Milk Paint Revisited
My first two attempts at mixing milk paint (milk paint powder + water) left a lot to be desired. The first batch was probably mixed correctly, but, since I jumped the gun on mixing it up, it sat too long before it was used. The result was something akin to a bucket full of snot, not pretty or fun to use.
My second attempt was even worse. Hoping not to make another bucket of snot, I used warm water and added a little extra. It was usable but too thin. It took about eight (more?) coats for full coverage.
Fortunately, I didn't actual have to use either misbegotten batches of paint. My mother-in-law and wife did. See, I've always told you that I'm not nice, but you never really believed me.
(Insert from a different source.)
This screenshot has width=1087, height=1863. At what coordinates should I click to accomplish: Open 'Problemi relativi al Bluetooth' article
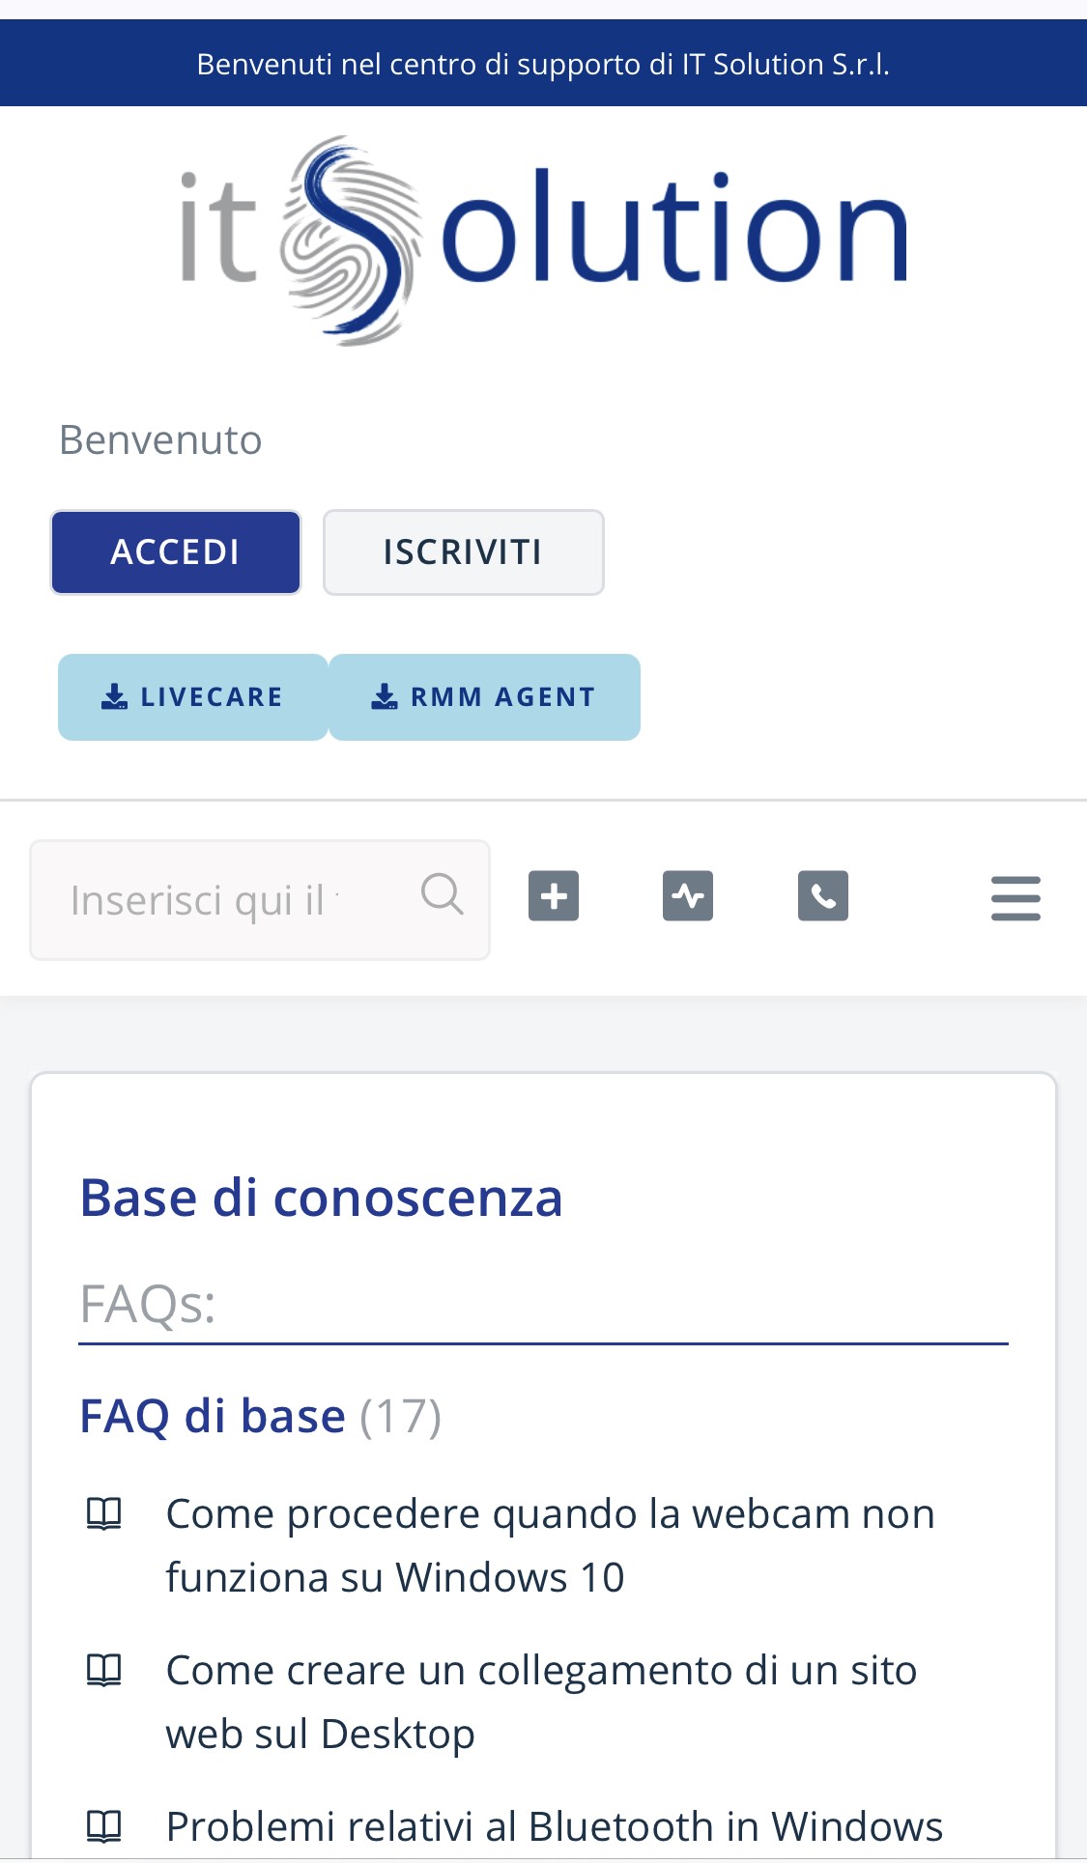554,1826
Now you have conclusive proof that I am evil. However, in my defense, they did ask me to mix it for them.
The stars were right last Sunday so I decided it was time to paint the vent hood. Here is the correct process, step by step:
First, here is a before picture of our lovely vent hood. All the nail holes, seams, etc have been filed with wood putty and sanded smooth.
And, here is our milk paint. Fortunately, we stored it correctly so the powder is still nice and dry.
The basic formula for mixing milk paint is 1 part powder to 1 part water. Yes, I am moronic enough that I screwed this up twice.
Here is the random amount of powder (1 1/4 cup or so) I scooped up in a plastic cup. I used a Sharpie to mark the powder's depth on the inside of the cup.
Since all the prep work had already been completed, I gave the hood a once over with a tack cloth and it was ready to paint. Milk paint is meant to be applied to unprimed wood so no primer is necessary.
This is the vent hood after nearly one full coat of milk paint. If I'm lucky, it will only take two full coats (if unlucky, three) for get full coverage. Including set-up, mixing the paint, and prep (tack clothing), the it only took a little over a hour to get this far. Compare this to the neighboring cabinets which received the 8+ thin coats from batch #2 over a six hour period. The milk paint darkens as it drys if you are wondering why the vent hood looks more white than buttermilk.